### INSTRUCTIONS FOR THE TASK:
Will you print, word for word, everything in the listing below from the line containing "Given: Tap Colandrea's" down to the line containing "(x=222, y=349)", both of those lines included?

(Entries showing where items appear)

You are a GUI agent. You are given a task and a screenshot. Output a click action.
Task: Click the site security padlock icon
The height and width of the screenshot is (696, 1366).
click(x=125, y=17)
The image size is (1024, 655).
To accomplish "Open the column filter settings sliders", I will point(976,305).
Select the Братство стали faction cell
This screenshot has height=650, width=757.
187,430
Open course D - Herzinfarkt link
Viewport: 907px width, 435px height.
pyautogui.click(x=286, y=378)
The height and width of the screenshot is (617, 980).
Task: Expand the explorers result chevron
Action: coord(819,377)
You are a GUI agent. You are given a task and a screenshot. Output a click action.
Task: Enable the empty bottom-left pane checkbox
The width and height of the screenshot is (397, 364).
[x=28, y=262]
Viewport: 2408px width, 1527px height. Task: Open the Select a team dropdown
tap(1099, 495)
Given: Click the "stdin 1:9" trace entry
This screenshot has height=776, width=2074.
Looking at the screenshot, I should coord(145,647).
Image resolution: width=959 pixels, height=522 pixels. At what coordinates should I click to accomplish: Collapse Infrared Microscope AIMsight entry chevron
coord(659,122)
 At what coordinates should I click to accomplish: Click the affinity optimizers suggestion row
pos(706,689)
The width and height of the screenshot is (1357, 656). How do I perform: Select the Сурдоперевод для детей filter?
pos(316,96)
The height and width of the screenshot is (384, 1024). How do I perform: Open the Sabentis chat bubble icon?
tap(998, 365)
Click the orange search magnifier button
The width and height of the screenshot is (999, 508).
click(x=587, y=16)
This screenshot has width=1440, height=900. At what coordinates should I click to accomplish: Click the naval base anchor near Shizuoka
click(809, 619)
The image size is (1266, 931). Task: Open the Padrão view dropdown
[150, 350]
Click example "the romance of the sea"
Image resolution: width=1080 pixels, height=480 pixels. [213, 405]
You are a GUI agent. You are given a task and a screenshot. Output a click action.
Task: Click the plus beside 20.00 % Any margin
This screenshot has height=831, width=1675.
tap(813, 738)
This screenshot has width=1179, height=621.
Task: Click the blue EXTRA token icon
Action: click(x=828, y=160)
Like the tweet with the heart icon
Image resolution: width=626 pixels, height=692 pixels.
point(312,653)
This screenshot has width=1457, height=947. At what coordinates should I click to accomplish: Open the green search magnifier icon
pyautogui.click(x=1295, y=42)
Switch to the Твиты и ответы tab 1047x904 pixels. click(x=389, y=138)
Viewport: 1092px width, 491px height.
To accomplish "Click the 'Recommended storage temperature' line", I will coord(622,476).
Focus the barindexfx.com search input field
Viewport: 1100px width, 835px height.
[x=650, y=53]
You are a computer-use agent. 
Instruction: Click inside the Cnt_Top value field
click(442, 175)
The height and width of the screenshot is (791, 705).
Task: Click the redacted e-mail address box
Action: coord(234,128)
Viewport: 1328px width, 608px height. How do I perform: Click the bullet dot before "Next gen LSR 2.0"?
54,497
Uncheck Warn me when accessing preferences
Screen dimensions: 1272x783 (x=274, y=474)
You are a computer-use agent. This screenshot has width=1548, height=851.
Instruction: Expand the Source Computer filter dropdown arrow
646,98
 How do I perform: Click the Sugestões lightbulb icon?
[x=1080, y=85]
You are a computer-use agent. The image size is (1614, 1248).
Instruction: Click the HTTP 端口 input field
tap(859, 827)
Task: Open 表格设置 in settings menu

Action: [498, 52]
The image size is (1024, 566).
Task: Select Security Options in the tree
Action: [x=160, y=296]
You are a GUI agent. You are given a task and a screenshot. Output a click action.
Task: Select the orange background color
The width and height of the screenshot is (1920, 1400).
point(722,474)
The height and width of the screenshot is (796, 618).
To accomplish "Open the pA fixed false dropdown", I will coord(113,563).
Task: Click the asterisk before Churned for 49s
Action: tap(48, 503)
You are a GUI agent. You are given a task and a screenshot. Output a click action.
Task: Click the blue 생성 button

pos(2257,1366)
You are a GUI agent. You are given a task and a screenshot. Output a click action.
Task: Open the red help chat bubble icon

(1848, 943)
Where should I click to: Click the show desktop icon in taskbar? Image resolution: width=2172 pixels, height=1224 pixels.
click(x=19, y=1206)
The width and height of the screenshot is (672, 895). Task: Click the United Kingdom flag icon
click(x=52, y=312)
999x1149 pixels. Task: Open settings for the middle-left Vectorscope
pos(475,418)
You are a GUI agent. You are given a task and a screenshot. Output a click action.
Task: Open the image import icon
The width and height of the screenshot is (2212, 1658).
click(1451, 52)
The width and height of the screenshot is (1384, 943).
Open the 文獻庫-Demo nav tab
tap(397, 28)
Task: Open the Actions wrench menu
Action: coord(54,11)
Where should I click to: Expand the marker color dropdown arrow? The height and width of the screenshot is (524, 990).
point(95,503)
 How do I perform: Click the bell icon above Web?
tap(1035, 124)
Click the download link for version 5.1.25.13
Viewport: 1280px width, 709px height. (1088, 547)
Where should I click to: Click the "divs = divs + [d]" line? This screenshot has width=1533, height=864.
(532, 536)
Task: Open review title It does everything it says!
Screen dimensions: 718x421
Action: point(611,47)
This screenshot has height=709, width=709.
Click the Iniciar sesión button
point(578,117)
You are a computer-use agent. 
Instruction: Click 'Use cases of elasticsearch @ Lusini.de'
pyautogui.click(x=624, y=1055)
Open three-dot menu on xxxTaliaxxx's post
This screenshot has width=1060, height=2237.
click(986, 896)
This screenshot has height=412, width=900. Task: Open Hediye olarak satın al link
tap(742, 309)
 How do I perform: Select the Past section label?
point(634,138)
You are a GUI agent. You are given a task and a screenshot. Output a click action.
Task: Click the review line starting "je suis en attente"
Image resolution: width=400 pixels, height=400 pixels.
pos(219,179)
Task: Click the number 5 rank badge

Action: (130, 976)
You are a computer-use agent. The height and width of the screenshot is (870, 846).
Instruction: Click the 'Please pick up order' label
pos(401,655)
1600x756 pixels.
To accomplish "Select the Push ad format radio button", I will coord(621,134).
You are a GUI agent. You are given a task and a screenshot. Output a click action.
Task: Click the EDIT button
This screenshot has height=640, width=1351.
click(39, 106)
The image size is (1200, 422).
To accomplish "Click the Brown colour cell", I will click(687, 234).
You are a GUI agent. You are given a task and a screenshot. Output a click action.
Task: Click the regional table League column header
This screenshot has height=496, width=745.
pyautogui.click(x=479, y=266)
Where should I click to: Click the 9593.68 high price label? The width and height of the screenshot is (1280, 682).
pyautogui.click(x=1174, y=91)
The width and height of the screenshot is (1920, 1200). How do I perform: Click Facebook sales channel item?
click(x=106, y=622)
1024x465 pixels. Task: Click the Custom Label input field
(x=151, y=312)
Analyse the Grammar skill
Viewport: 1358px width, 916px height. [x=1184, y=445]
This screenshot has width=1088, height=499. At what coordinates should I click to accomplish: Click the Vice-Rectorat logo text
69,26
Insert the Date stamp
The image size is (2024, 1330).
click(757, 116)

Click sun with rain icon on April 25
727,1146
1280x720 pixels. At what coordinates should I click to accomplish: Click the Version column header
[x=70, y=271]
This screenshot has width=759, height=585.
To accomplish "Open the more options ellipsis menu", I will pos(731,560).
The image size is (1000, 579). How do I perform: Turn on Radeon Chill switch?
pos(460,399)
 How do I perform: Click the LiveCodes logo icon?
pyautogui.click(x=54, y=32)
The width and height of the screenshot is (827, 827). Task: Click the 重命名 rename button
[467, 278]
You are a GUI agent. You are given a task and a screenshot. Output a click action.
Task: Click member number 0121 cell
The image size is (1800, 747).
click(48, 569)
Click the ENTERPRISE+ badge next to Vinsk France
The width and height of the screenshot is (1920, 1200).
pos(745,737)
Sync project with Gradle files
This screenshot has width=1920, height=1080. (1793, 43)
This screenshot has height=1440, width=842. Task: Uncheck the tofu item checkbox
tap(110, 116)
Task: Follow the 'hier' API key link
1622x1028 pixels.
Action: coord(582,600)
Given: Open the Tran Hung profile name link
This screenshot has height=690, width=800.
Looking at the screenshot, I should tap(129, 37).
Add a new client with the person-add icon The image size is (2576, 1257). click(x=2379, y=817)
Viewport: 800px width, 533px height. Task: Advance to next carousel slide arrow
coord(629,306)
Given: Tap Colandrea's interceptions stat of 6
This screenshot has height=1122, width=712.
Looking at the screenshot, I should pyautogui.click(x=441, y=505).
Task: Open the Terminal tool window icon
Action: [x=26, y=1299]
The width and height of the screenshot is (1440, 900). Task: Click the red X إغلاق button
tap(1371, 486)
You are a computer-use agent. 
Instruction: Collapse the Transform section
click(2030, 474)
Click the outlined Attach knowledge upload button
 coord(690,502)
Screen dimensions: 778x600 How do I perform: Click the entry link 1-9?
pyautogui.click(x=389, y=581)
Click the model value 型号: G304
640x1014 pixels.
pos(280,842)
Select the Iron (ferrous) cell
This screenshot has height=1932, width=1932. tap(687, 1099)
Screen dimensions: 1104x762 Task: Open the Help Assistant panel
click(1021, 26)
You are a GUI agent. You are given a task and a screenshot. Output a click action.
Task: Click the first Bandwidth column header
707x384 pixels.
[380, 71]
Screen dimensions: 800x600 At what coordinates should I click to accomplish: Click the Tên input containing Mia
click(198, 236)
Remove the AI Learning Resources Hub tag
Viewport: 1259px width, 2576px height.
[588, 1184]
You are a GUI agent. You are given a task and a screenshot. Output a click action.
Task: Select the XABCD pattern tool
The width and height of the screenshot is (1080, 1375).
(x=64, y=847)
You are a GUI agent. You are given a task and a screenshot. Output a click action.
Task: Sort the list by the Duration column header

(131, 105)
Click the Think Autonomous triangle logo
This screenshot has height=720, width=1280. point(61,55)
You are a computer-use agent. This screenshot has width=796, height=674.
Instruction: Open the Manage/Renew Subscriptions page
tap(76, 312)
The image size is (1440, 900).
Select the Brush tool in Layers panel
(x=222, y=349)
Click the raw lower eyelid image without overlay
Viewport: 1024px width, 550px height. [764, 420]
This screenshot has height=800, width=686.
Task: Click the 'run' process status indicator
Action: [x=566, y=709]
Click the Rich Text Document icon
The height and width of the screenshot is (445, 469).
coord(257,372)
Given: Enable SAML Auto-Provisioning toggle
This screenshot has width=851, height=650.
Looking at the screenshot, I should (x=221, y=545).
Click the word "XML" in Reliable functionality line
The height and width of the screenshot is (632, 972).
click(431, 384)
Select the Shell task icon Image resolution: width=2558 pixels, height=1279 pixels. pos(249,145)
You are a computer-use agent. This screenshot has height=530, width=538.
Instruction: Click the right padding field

### RESPONSE:
Given: Tap Colandrea's interceptions stat of 6
This screenshot has height=1122, width=712.
Looking at the screenshot, I should pyautogui.click(x=441, y=505).
Task: Open the Terminal tool window icon
Action: [x=26, y=1299]
The width and height of the screenshot is (1440, 900). Task: Click the red X إغلاق button
tap(1371, 486)
You are a computer-use agent. 
Instruction: Collapse the Transform section
click(2030, 474)
Click the outlined Attach knowledge upload button
 coord(690,502)
Screen dimensions: 778x600 How do I perform: Click the entry link 1-9?
pyautogui.click(x=389, y=581)
Click the model value 型号: G304
640x1014 pixels.
pos(280,842)
Select the Iron (ferrous) cell
This screenshot has height=1932, width=1932. tap(687, 1099)
Screen dimensions: 1104x762 Task: Open the Help Assistant panel
click(1021, 26)
You are a GUI agent. You are given a task and a screenshot. Output a click action.
Task: Click the first Bandwidth column header
707x384 pixels.
[380, 71]
Screen dimensions: 800x600 At what coordinates should I click to accomplish: Click the Tên input containing Mia
click(198, 236)
Remove the AI Learning Resources Hub tag
Viewport: 1259px width, 2576px height.
[588, 1184]
You are a GUI agent. You are given a task and a screenshot. Output a click action.
Task: Select the XABCD pattern tool
The width and height of the screenshot is (1080, 1375).
(x=64, y=847)
You are a GUI agent. You are given a task and a screenshot. Output a click action.
Task: Sort the list by the Duration column header

(131, 105)
Click the Think Autonomous triangle logo
This screenshot has height=720, width=1280. point(61,55)
You are a computer-use agent. This screenshot has width=796, height=674.
Instruction: Open the Manage/Renew Subscriptions page
tap(76, 312)
The image size is (1440, 900).
Select the Brush tool in Layers panel
(x=222, y=349)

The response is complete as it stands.